Can you make any kind of living as an artist? Is an interesting article written by Elizabeth Day in The Observer last year http://www.theguardian.com/culture/2012/jul/29/artists-day-job-feature?CMP=twt_gu but even more illuminating are the comments from artists working in many different parts of the creative industries that follow the post.

Setting a fee for a creative work is a difficult calculation to make. How many hours have been spent in production? What is the going rate and what else is being produced by other artists and at what price? How much did the raw materials cost and what about the uniqueness/individuality of the work? How do you measure creativity and what is the rate per second? If a work took months to create is this reflected in the price?

A comparison of fees between artists and tradesmen is often quoted when negotiations are in progress. The average yearly salary for an electrician from the totaljobs.com website is £29,000 (range between £26,000 and £33,000). Prospect.ac.uk lists orchestral musicians as having a yearly salary between £25,000 and £50,000 and electrician engineers between £20,000 and £40,000.

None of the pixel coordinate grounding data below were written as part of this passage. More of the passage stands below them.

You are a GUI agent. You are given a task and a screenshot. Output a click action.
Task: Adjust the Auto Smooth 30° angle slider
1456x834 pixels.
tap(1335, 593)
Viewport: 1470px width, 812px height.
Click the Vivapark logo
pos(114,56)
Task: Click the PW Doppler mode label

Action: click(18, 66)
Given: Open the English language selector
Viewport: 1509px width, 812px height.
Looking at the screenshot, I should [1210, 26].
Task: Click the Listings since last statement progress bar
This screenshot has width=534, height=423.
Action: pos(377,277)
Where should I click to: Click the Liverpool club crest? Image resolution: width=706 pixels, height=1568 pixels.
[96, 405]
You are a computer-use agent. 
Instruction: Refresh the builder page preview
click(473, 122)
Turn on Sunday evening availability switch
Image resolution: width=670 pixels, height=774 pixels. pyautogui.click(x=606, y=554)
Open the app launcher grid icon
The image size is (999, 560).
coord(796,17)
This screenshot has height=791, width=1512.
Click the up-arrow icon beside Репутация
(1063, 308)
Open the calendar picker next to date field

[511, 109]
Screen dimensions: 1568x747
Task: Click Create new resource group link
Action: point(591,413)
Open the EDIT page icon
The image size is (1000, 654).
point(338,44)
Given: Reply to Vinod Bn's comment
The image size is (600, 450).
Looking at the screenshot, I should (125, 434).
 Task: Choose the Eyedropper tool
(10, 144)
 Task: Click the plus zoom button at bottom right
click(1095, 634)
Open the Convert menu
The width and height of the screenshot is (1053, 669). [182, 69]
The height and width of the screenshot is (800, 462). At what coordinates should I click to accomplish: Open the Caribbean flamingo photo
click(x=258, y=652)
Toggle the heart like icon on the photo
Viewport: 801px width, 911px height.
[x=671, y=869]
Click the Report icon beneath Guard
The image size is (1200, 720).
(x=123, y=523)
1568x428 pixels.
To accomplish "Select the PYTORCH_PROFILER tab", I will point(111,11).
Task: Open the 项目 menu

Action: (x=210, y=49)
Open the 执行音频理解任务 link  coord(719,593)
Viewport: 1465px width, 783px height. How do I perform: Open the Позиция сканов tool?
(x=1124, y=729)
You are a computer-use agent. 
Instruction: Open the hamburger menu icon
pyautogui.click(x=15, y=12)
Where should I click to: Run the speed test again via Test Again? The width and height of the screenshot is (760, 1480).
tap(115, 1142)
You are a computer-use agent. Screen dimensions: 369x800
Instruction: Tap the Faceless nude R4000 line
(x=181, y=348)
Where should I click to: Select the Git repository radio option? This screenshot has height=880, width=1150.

That is the salary but then there are materials and an electrician will follow a plan drawn up by the architect (for the Royal Institute of British Architects salary guide go to http://www.ribaappointments.com/Salary-Guide.aspx) or the orchestral musician will perform the music (composer’s salary guide not available/never been produced) more than likely under the direction of a conductor (Tom Service in the Guardian has some American examples http://www.theguardian.com/music/tomserviceblog/2009/may/18/classical-music-conductors).

The creative process from imagination to design to production can be long and is this ever included in the fee(s)? When I started my publishing business over 30 years ago I was impatient for my music to get to the performers. I had many ideas of which some were impractical but many others were produced and published and performed. Regular employment stifled much of this creativity (no time to consider and progress ideas) but now I am freelance again the ideas are being finalised.

What the years of institutionalisation have given me is – better standards of production, some more efficient ways of working using technology as an assistant not as the be-all and end-all, a greater awareness of marketing strategies and more impatience as the ideas flow and need producing for the performers.
I doubt I will use crowd funding again, a website link (www.prbpnews.info)to all the details would work just as well, but I am glad of the experience and it focussed the mind to bring the music alive in the studio at the Joseph Bramah. As for the cash flow – slow at the moment but picking up.